Bit stream layer model, whose input are the packet-header and pay- load information [20].
Hybrid model, a combination of any of the other models [21].
In [22], the authors propose an approach based on objective methods known as instrumental QoE models. With this approach, the model obtained uses QoS parameters, subjective data or certain other model outputs to obtain a score that represents the user QoE. This approach is effective because it predicts the QoE perceived by users in live transmissions, without the requirement for user subjective tests [23].
Each of the methods presented has its advantages and disadvantages. For example, subjective methods have become a standard in testing the performance of the different types of the proposed models; however, their implementation is expensive in terms of resources and time [24]. However, objective methods require high processing power, and a few of them are not implemented in commercial software.
On the other hand, the proposals for evaluating QoE based on instrumental QoE models present advantages over approaches using subjective and objective methods [25]. Evaluating QoE combines nontechnical parameters, such as user perception, experience and expectations with the technical parameters of network QoS [26].
The remainder of the paper is organized as follows: Section 2 presents related works. Section 3 describes the formulation of the models. Section 4 describes the experiment designed to obtain the necessary data to create our models. Section 5 describes our analysis of the data obtained and our proposed models. Section 6 provides an analysis of the performance evaluation of our proposed models. Section 7 presents and analysis of the results. In Section 8, the algorithm to achieve quality is explained. In Section 9, we present future trends. Finally, our conclusions and future work are discussed in Section 10 and Section 11.

2. Related Works

Our proposed models are based on the measurement of three QoS parameters: Delay, Jitter and Packet Loss. We selected these parameters because they exert the largest influence on video quality [27]. QoE is measured using an objective method: Video Quality Metric (VQM). We selected VQM because it is a standardized model, which extracts data from the original and received videos.

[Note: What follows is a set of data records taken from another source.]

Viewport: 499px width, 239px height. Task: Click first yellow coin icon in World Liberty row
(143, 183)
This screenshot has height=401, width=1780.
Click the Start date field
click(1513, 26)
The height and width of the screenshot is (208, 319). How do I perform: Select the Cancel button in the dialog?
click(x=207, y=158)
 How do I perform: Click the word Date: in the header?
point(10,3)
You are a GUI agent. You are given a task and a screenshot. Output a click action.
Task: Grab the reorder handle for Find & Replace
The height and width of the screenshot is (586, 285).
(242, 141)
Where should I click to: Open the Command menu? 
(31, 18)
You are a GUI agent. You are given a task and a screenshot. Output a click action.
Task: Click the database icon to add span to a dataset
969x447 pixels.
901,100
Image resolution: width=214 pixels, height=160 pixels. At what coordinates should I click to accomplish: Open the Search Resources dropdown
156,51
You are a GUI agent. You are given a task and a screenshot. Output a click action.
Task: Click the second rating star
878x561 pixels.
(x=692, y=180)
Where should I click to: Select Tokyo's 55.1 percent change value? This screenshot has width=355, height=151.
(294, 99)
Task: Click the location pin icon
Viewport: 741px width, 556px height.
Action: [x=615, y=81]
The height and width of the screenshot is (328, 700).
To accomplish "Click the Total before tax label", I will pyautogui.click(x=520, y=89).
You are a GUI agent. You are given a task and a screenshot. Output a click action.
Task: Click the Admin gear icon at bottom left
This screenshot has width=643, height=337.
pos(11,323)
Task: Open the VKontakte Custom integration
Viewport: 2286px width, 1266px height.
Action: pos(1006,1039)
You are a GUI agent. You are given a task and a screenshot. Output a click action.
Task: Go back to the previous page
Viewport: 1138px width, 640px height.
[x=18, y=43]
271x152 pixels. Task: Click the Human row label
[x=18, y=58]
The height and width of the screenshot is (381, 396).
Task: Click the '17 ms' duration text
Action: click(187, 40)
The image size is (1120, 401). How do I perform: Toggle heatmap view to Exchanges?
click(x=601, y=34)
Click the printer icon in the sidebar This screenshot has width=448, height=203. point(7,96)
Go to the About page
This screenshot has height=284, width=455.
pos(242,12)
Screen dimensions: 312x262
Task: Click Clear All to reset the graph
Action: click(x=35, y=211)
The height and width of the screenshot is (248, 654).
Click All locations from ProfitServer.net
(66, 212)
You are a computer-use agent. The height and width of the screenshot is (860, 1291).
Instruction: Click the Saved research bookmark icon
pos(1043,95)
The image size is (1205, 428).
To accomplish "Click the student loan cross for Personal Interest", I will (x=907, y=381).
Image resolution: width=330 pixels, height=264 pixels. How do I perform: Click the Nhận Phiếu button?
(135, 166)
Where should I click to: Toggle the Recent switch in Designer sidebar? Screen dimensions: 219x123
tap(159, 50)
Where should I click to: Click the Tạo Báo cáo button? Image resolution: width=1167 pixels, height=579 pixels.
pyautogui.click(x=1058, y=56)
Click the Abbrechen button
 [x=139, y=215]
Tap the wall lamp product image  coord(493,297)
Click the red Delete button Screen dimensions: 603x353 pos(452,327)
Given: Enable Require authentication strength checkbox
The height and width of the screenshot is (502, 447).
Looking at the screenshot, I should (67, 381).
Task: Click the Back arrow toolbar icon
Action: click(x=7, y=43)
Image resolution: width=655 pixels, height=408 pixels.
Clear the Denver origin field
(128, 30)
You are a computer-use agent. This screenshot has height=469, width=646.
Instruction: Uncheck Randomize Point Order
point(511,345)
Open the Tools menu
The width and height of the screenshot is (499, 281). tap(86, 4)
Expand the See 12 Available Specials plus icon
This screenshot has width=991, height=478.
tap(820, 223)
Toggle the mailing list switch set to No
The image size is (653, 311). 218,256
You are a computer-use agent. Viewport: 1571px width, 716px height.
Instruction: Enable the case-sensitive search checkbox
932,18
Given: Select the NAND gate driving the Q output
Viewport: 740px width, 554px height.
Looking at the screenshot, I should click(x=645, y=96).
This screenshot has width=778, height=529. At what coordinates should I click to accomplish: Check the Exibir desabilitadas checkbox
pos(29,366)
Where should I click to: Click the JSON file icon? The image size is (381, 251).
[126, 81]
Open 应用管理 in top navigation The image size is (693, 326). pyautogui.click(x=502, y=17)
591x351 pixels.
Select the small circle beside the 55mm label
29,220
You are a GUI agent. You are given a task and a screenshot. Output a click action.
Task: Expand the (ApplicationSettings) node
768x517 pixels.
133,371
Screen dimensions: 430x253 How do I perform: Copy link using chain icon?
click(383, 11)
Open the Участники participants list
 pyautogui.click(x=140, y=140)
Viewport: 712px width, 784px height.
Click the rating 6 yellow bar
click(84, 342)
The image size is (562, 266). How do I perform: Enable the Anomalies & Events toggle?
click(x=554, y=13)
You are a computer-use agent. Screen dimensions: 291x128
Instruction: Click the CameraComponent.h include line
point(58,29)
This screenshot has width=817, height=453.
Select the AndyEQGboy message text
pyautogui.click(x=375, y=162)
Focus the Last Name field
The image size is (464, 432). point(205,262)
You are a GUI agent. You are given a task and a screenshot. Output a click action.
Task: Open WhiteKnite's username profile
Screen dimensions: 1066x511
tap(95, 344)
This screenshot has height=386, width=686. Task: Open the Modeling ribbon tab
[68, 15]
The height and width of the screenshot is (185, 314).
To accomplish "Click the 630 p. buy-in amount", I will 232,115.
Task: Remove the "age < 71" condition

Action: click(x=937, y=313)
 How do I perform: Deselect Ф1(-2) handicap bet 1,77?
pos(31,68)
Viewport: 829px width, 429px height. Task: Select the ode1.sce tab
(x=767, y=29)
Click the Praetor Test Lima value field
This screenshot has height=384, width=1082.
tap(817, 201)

It was adopted by ANSI (ANSI TI.801.03-2003) and was included in ITU-TJ.144 and ITU-R BT.1883 [28] and is widely used by the scientific community for validation and comparison of new proposed models. Further details about VQM are available in [29]. The next section explains the mathematical form of our proposal to further explain the experimental design used to obtain the proposed models.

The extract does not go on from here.